Chapitre 37/11133%~9 min de lecture1 764 mots

J'avais ouï dire que certains monstres étaient attirés par les bijoux particulièrement brillants, mais à les observer, ils semblaient fascinés par tous, sans distinction.

Ces deux-là auraient-ils caché leurs bijoux ici, comme une planque ? Ces types, à présent que je les voyais, étaient vraiment riches !

Il faisait si sombre qu'il était difficile d'y voir clair dans le détail, mais d'après une estimation grossière, cet espace me paraissait immense. Et des bijoux étaient entassés jusqu'au bout du mur invisible. S'il s'agissait bien tous de bijoux, Popo et Griffin seraient plus riches que mon père.

« Mon Dieu. »

Qu'est-ce que cela ferait d'être enseveli sous une montagne de joyaux ? Je décidai d'oublier ma dignité d'être humain un instant. Quand d'autre pourrais-je m'allonger sur une montagne de bijoux ?

« Hé, vous êtes incroyables ! Vous êtes géniaux ! Les meilleurs ! »

Nous jouions comme de jeunes enfants, tandis que je me sentais submergée par la sensation des bijoux qui roulaient sous moi. En glissant le long de la partie la plus courbée comme sur une luge, je découvris une énorme gemme juste sous mes pieds.

Qu'était-ce ? Un joyau que je ne connaissais pas ?

Il paraissait plus gros que mon poing.

Qui plus est, dans cette obscurité, il brillait d'un éclat doré, assez vif pour être vu distinctement.

Ce fut alors que le joyau doré commença lentement à s'élever dans les airs. Sa forme se rapprochait d'une sphère, mais son centre présentait quelque chose d'inhabituel… Non, il serait plus juste de dire que la montagne de bijoux enfouis tout entière se mettait à s'élever. À mesure qu'il montait, d'innombrables joyaux dévalaient en cascade.

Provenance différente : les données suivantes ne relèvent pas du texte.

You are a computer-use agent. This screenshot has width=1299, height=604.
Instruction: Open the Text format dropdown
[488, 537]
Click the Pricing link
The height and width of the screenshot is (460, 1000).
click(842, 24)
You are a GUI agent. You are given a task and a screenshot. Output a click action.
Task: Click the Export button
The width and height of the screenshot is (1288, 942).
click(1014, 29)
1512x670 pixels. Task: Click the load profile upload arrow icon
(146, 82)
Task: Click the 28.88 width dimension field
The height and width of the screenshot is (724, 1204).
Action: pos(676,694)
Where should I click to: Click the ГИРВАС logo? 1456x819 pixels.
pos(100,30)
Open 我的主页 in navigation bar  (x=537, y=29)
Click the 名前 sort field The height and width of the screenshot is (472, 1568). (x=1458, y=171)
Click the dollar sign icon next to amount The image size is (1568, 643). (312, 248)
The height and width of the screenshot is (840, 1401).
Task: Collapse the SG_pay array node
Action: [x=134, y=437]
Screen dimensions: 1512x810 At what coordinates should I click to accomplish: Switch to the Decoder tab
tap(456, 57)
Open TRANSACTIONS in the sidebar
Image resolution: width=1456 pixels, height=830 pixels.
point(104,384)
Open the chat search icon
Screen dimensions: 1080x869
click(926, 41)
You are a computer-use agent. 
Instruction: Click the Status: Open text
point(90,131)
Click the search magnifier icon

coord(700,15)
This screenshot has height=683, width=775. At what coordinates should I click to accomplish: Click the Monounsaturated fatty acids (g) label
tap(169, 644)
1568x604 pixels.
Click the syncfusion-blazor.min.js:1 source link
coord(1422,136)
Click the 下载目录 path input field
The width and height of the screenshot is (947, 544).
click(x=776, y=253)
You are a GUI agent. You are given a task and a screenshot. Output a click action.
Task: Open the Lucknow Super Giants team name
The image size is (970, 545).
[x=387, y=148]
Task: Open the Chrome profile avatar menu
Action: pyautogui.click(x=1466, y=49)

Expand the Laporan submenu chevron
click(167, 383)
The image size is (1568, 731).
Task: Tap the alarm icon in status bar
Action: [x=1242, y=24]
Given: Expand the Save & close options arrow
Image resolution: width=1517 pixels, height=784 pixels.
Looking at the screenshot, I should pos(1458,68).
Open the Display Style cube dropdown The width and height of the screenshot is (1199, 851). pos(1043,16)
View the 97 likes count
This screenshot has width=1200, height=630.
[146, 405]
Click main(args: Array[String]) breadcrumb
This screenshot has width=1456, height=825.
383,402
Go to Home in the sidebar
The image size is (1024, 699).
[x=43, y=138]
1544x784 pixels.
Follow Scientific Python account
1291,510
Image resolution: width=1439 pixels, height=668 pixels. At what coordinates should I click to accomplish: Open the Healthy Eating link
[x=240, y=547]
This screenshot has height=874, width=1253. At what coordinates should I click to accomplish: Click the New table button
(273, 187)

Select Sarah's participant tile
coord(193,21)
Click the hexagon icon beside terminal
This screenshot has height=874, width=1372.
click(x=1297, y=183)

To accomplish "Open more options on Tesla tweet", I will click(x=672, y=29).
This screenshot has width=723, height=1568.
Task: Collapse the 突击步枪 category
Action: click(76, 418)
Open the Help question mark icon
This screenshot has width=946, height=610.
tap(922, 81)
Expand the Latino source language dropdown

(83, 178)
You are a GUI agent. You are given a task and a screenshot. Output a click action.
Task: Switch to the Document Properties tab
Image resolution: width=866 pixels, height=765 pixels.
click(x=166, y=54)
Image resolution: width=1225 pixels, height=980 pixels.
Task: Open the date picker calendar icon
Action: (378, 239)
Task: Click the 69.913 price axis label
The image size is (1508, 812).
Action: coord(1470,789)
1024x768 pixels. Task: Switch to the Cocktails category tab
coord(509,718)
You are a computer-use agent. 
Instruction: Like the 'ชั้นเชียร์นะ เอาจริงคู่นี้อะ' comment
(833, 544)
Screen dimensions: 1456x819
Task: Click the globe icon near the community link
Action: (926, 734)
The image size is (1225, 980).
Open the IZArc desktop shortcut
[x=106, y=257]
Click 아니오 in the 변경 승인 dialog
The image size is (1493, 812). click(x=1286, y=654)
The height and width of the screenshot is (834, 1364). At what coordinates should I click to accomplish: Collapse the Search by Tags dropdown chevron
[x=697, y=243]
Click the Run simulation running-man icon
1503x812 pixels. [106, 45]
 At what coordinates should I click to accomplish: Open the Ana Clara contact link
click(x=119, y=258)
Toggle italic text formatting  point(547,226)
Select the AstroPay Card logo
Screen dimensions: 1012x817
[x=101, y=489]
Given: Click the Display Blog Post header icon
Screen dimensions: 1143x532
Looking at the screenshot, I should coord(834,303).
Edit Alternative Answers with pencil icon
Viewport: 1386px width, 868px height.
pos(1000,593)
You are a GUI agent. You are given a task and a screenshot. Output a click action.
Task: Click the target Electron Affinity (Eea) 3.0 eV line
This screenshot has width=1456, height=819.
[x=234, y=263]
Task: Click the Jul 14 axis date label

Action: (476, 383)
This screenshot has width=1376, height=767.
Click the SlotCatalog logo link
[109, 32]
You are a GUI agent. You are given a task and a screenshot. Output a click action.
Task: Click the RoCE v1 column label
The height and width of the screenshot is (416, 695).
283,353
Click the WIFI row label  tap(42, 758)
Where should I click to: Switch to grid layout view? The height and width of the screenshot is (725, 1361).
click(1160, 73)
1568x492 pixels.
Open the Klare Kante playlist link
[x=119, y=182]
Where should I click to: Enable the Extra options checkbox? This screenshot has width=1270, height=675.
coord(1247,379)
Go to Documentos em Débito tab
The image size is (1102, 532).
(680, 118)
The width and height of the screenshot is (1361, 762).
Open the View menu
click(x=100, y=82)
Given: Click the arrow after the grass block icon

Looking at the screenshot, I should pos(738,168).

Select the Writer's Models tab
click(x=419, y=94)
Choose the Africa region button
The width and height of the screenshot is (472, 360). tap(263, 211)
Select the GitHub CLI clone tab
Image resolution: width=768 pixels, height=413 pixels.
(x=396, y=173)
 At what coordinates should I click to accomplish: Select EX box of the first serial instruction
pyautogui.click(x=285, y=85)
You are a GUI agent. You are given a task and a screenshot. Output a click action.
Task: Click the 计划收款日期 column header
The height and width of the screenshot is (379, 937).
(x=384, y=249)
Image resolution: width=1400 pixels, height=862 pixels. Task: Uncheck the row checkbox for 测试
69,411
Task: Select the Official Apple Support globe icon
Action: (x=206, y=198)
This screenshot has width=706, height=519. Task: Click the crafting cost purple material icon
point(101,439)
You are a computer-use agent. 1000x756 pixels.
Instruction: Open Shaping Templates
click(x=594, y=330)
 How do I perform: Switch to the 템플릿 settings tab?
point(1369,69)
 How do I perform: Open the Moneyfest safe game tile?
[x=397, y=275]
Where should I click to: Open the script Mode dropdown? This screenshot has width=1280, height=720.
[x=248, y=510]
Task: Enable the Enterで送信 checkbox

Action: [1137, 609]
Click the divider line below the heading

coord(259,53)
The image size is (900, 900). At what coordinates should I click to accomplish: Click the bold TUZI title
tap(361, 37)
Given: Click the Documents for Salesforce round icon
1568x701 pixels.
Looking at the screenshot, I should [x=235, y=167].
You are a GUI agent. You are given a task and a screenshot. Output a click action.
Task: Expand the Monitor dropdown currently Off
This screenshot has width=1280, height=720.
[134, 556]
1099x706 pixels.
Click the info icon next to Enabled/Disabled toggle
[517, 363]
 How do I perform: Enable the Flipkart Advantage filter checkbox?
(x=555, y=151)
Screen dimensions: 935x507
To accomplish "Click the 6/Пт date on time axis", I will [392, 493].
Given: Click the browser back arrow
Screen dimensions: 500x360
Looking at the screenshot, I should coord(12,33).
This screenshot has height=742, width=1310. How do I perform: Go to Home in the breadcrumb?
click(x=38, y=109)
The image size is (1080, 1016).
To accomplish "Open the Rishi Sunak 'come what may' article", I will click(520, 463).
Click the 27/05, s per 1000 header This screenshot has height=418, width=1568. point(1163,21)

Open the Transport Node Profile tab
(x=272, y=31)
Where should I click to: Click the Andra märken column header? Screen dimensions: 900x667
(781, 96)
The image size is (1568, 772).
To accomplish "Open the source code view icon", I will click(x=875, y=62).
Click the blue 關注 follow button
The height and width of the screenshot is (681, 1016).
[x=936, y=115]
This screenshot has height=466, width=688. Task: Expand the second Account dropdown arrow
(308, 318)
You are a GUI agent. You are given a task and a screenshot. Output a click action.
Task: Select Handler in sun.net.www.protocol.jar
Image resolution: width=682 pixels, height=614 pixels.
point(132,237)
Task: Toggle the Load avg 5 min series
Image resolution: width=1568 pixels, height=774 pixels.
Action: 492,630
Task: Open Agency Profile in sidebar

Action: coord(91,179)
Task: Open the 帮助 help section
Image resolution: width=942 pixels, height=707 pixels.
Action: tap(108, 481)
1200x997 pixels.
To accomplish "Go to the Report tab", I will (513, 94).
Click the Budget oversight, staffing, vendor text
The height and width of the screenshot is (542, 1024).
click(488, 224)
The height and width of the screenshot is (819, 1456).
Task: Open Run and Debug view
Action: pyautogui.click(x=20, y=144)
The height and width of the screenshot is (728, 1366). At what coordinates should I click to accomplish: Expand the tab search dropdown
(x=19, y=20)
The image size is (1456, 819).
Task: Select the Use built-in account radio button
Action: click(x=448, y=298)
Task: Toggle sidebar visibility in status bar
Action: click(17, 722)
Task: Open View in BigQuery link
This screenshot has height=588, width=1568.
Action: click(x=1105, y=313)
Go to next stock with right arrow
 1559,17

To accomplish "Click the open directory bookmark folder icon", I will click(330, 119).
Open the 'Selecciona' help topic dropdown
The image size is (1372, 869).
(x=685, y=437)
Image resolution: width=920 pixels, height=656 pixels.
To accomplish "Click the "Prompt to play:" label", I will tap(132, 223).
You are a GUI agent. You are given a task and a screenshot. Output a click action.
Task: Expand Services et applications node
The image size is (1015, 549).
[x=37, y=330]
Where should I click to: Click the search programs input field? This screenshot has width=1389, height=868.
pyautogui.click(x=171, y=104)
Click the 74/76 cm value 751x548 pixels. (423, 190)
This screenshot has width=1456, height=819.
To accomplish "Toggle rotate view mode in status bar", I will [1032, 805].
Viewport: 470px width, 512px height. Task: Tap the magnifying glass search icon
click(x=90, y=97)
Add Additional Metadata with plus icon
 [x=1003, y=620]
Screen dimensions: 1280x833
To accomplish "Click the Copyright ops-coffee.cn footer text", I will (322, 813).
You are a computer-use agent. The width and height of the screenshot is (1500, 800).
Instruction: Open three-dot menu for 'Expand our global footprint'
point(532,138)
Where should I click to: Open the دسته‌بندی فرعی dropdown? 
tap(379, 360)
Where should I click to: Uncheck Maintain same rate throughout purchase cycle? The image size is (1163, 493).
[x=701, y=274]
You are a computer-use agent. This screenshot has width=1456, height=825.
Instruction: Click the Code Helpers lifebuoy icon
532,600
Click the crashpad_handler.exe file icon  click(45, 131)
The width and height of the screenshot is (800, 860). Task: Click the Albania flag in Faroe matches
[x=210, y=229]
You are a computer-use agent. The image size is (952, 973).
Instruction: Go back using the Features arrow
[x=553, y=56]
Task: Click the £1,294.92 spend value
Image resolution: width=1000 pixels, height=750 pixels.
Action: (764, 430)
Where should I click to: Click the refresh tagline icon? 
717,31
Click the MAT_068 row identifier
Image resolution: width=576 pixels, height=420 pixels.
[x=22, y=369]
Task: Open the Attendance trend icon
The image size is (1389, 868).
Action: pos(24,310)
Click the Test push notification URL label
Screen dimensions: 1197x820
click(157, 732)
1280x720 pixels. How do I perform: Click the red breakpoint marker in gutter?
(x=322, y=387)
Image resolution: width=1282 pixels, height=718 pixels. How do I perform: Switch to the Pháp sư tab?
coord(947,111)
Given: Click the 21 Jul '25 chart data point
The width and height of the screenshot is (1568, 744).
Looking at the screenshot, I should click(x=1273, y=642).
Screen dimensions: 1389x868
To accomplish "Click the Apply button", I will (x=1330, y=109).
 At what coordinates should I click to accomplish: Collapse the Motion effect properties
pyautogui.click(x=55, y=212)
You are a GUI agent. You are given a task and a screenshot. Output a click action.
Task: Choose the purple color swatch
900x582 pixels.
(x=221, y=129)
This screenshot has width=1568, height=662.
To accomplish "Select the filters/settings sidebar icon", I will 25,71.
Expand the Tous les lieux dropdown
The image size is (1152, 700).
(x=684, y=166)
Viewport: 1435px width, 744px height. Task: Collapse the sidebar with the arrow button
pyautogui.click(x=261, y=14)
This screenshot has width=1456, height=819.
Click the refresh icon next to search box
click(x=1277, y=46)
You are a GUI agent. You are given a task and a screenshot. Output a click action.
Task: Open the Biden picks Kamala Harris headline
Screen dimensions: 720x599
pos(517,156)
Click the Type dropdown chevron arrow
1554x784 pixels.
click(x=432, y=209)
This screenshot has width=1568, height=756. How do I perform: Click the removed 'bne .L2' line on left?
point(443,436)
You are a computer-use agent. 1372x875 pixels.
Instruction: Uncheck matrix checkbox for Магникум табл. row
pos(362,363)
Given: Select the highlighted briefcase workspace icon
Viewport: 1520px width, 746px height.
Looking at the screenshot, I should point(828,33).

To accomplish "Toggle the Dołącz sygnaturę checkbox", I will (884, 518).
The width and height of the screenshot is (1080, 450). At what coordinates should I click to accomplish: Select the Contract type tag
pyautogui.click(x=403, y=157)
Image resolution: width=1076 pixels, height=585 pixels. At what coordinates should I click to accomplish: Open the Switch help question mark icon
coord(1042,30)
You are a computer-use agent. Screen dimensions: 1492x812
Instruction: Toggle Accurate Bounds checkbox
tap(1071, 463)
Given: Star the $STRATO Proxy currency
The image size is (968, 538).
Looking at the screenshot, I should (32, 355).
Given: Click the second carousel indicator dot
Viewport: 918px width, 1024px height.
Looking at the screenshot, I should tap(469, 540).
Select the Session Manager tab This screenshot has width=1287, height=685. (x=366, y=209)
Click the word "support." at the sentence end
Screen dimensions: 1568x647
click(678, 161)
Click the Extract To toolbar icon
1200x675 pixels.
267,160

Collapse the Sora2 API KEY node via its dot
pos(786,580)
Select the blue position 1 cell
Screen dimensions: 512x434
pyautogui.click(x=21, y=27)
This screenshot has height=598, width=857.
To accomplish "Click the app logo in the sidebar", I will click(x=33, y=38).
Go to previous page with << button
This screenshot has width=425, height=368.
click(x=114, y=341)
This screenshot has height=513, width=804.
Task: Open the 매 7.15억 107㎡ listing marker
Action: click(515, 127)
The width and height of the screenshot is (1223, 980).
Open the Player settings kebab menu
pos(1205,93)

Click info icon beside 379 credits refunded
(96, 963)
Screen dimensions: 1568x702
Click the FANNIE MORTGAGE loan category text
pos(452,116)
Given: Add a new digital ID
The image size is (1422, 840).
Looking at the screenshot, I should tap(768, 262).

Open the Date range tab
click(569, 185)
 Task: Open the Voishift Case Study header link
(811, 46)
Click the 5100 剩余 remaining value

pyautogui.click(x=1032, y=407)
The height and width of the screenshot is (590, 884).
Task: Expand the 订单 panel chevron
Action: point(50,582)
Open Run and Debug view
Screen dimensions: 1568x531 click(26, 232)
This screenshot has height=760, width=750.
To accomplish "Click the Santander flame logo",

Seuls les joyaux dorés continuaient de s'élever.

Il me fallut un long moment pour comprendre que c'étaient des yeux, pas des bijoux. Les yeux de créatures puissantes que je n'avais jamais rencontrées, ni même imaginées rencontrer.

Il semblait juste de dire que lorsqu'un être humain se trouve confronté à un phénomène qui défie son bon sens, lorsqu'il ose l'affronter ou qu'il fait l'expérience de la peur face à quelque chose d'invincible, il reste simplement figé sur place.

Avant de quitter la Romagne, je me souvins d'un livre que j'avais lu pour me documenter.

Contrairement aux images intellectuelles, arrogantes et souillées que j'avais croisées dans les médias de ma vie antérieure, « il » se rapprochait du prédateur suprême parmi les monstres, menacé d'extinction par le stigmate d'être le serviteur de Satan.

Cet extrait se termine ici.